Data records
###
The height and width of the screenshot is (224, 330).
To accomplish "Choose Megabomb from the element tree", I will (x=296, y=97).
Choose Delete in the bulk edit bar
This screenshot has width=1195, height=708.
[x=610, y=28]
###
— EXERCISE TASK —
Please collect every line in the rows above that contains the word "Choose".

— CORRECT RESULT —
To accomplish "Choose Megabomb from the element tree", I will (x=296, y=97).
Choose Delete in the bulk edit bar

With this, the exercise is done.